I have tried to find a similar problem, but was unable to find it, or my knowledge is not enough to recognize the similarity.

I have a main loop creating an object, whereas this object has an infinite loop to process a matrix and do stuff with this matrix. I call this process function within a separate thread an detach it, so it is able to process the matrix multiple times, while the main loop might just wait for something and does nothing.

After a while the main loop receives a new matrix, while I represented it by just creating a new matrix and passes this new matrix into the object.
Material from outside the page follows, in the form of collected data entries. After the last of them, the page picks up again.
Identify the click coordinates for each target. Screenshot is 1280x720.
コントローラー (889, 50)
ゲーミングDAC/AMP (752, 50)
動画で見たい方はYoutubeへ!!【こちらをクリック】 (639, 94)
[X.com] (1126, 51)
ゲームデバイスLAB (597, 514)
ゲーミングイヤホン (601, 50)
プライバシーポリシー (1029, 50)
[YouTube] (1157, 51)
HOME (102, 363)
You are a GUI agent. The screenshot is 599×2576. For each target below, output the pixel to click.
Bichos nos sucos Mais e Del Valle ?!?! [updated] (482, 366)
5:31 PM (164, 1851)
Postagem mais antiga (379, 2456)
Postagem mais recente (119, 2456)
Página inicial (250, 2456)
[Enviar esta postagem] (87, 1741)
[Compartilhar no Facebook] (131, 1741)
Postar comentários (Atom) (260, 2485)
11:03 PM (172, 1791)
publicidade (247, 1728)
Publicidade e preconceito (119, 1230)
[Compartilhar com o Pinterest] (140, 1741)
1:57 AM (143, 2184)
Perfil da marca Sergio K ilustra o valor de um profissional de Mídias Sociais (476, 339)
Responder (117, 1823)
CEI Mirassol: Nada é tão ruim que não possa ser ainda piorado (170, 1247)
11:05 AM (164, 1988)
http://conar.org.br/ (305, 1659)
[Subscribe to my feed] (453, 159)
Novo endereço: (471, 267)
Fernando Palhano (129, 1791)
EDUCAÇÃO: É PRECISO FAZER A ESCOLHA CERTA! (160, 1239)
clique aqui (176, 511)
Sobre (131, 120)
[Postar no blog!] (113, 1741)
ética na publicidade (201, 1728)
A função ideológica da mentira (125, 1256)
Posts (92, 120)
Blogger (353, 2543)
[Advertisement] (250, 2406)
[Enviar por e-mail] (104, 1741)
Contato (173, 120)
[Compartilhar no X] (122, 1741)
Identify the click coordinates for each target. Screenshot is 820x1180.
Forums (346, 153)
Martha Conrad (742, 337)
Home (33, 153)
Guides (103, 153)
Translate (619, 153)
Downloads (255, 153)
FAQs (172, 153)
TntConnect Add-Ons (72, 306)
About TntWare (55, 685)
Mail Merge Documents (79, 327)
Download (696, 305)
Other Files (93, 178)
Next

The idea is that, due to waiting a few seconds before processing in the infinite while loop again, the update function can lock the mutex and the mutex is not (almost) frequently locked.

Below I tried to code a minimal Example.

class Test
    {
    public:
        Test();
        ~Test();

    void process(){
        while(1){
             boost::mutes::scoped_lock locker(mtx);
             std::cout << "A" << std::endl;
             // do stuff with Matrix
             std::cout << "B" << std::endl;
             mtx.unlock();
             //wait for few microseconds
        }
    }

    void updateMatrix(matrix MatrixNew){
        boost::mutes::scoped_lock locker(mtx);
        std::cout << "1" << std::endl;
        Matrix = MatrixNew;
        std::cout << "2" << std::endl;
    }

private:
    boost::mutex mtx;
    matrix Matrix;
}

int main(){
Test test;
boost::thread thread_;

thread_ = boost::thread(&Test::process,boost::ref(test));
thread_.detach();

while(once_in_a_while){
    Matrix MatrixNew;
    test.updateMatrix(MatrixNew);
}
}

Unfortunately a race condition occurs. Process and Update have multiple steps within the locked mutex environment, while I print stuff to the console between these steps. I found that, both, the matrix is messed up and Letters/Numbers to occur parallel and not consecutive.

Any ideas why this occurs?

Best wishes and thanks in advance

    while(1){
         boost::mutes::scoped_lock locker(mtx);
         std::cout << "A" << std::endl;
         // do stuff with Matrix
         std::cout << "B" << std::endl;
         mtx.unlock();
         //wait for few microseconds
    }

Here you manually unlock mtx . Then sometime later the scoped_lock (called locker ) also unlocks the mutex in its destructor (which is the point of that class). I dont know what the guarantee's boost::mutex requires but unlocking it more times than you locked it can't lead to anything good.

Instead of mtx.unlock(); you presumably want locker.unlock();

Edit: A recommendation here would be to avoid using boost for this and use standard c++ instead. thread ing has been part of the standard since C++11 (8 years!) so presumably all your tools will now support it. Using standardised code/tools gives you better documentation and better help as they're much more well known. I'm not knocking boost (a lot of the standard started in boost) but once something has been consumed into the standard you should strongly think about using it.